Text under study
-- -- --

QWt Niederösterreich, Schloss Gobelsburg, 2015
|Producer:||Weingut Schloss Gobelsburg|
|Origin:||Austria / Niederösterreich / Kamptal|
The vines are grown on the Sachsenberg and are cultivated in the so-called "lyra" system, which ensures optimal ripeness. With a soft, opulent start, it lingers on the palate lined with fine sweetness extracts and ripe, smooth tannins. Its aroma ranges from rose and violet, currant jelly and cherry compote, Earl Grey tea, liquorice, mocha, cinnamon and cloves to black chocolate and cubeb pepper. You want to smell it forever and literally immerse yourself in the wine!
|Origin:||Austria / Niederösterreich / Kamptal|
|Maturity:||3 to 10 years|
|Serving temperature:||16 to 18 °C|
|Drinking suggestion:||Moroccan specialities, Coq au vin, Saddle of lamb fillet with herb jus, Roast saddle of venison, Hot vegetable curries|
|Vinification:||fully destemmed, fermentation in wooden barrel|
|Harvest:||hand-picking, strict selection, in small boxes|
Austria – Sumptuous culture, accessible to all
Austria is characterized by unbelievable topographical diversity. A flat steppe in the east, forests and hills in the Alpine regions, wetlands and Mediterranean landscapes in the south. This in addition to a rich tradition and even greater love. It’s no surprise that the Romans found joy on this patch of Earth and cultivated wine growing. Austrian wine is not abundant, but it is high quality.

-- -- --

Exercise aim
According to the wine description, in what system are the vines on the Sachsenberg cultivated?

Collected material
-- -- --

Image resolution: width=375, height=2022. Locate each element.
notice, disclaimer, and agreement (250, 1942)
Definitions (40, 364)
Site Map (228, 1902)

-- -- --

Response to the exercise
They are cultivated in the so-called "lyra" system.